Sevdin: Bilindiği gibi fabrikalarda iş güvenliği tedbirleri alınmadığı için her yıl binlerce işçi ya meslek hastalığına yakalanıyor ya da iş kazası geçiriyor. On binlerce işçi bu hayattan göçüp gidiyor. Meslek hastalıkları konusunda yeterli çalışmalar olmadığından bu hastalıklara yakalananlar tam olarak tespit edilemiyor. Ama gerçekte olan bambaşka, örneğin Türkiye’de meslek hastalığına yakalanan insan sayısı her yıl 80 binin üzerine çıkıyor! Çalıştığımız fabrikada da biz işçiler çeşitli kimyasal maddelere maruz kalıyoruz. Bu kimyasal maddeler solunum, temas ya da tehlikeli patlamalarla bizleri etkiliyor. Öyle ki bazı kimyasal maddelere maruz kaldığımızda etkisi hemen çıkmıyor, bunun sonuçlarını bazen uzun yıllar geçtikten sonra görebiliyoruz. O maruz kaldığımız kimyasal madde vücudumuzun bazı bölümlerinde birikip belki on yıl sonra açığa çıkıyor. Bu bağlamda bizlerde ortaya çıkan meslek hastalığı kanser ve cilt hastalıkları olarak görülüyor. Oysa yeterli güvenlik önlemleri alınsa meslek hastalıklarının önüne geçilebilir. Ancak bunun için patronlar kılını bile kıpırdatmıyor. Bir işçinin meslek hastalığına yakalandığını anlaması bazen oldukça zor olabiliyor. Çünkü bu konuda işleyen kurullar yok. Türkiye’de meslek hastalıkları hastanesi sayısı 3’tür. Kim meslek hastalığına yakalandığını nasıl anlayacak? Yılda hastaneye başvuran işçi sayısı 100’ü geçmiyor.

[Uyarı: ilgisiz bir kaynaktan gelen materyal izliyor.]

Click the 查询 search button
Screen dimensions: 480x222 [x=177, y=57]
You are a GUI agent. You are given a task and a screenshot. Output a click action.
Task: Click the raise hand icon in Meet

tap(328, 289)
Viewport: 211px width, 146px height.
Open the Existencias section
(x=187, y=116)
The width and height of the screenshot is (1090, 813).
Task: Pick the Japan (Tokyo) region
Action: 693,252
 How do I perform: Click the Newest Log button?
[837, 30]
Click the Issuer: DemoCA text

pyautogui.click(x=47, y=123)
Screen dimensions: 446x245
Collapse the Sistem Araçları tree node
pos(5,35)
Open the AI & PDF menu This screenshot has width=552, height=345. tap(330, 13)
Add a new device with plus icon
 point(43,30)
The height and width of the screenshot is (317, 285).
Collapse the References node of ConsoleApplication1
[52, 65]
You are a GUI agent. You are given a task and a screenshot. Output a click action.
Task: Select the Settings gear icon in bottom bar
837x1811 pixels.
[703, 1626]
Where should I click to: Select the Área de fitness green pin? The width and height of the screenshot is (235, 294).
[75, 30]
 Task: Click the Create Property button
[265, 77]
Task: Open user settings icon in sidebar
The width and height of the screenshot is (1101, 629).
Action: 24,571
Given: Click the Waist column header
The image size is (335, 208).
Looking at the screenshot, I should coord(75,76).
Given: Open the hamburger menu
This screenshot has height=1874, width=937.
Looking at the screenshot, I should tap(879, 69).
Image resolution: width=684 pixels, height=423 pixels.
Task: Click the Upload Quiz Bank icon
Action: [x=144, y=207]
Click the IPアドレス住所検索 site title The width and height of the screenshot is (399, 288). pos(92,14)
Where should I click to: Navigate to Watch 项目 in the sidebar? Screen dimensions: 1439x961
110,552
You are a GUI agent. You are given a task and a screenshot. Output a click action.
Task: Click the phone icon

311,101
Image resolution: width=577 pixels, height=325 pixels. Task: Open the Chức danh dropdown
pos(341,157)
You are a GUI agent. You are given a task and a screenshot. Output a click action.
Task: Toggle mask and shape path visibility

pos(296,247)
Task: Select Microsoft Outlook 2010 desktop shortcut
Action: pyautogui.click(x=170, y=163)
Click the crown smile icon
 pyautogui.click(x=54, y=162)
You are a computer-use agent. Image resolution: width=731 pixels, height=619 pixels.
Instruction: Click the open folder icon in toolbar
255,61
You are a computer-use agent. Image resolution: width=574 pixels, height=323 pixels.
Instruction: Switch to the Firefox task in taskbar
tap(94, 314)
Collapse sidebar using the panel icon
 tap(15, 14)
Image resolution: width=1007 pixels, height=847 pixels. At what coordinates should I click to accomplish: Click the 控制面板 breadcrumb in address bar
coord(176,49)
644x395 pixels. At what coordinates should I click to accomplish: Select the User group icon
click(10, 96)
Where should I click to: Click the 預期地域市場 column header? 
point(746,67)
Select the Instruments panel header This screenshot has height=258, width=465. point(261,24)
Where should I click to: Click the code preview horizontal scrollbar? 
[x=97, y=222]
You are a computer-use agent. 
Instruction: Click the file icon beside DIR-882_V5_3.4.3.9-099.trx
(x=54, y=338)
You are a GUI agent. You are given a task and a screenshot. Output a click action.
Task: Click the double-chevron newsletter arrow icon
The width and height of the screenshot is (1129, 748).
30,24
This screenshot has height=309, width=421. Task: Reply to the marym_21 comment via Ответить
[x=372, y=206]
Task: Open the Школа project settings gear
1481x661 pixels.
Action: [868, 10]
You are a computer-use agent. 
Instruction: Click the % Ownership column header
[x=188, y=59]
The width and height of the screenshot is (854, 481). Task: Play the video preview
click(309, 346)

Saim: Biz aslında kendi işyerimizde bununla ilgili hiçbir bilgilendirmeye veya eğitime tâbi tutulmadık. Ama Uluslararası İşçi Dayanışması Derneği’nin her ay yayınladığı İşçi Dayanışması bülteni elimize geçiyor. İşçi Dayanışması bülteninin birçok sayısında meslek hastalıklarına ilişkin yazılar çıkıyor. İşte biz bu sayede bizleri çok yakından ilgilendiren işçi sağlığı ve iş güvenliği konusunda bilgi sahibi olduk ve UİD-DER’in düzenlediği işçi sağlığı konulu seminerlere katıldık. Aslında biz işçileri ilgilendiren konularda bilinçlenmeye öyle çok ihtiyacımız var ki… Patronlar hem bedenlerimizi hem de bilinçlerimizi zehirliyor. Bize yapılan haksızlıkları bazen işçi kardeşlerimiz fark edemiyor bile. Bu zehri içimizden söküp atmamız lazım.
UİD-DER: Direnişin patronların uygulamaları üzerinde ne gibi etkileri oldu?
Sevdin: Ben henüz çalışırken patron vekilleri “Saim yüzünden herkesi kadroya alacağız” diye yakınıyordu. Şimdi biz fabrika önünde direnişteyken sürekli Jandarmayı çağırıyorlar. Yan taraftaki Bantboru’nun önüne gidince paçaları tutuşuyor. Müşterilerinin gözünün önünde durmamızı istemiyorlar. Ama yaptıklarını Gebze Organize Sanayi işçileri görüyor, duyuyor. Sürekli ziyaretçilerimiz, işçi kardeşlerimiz geliyor desteğe.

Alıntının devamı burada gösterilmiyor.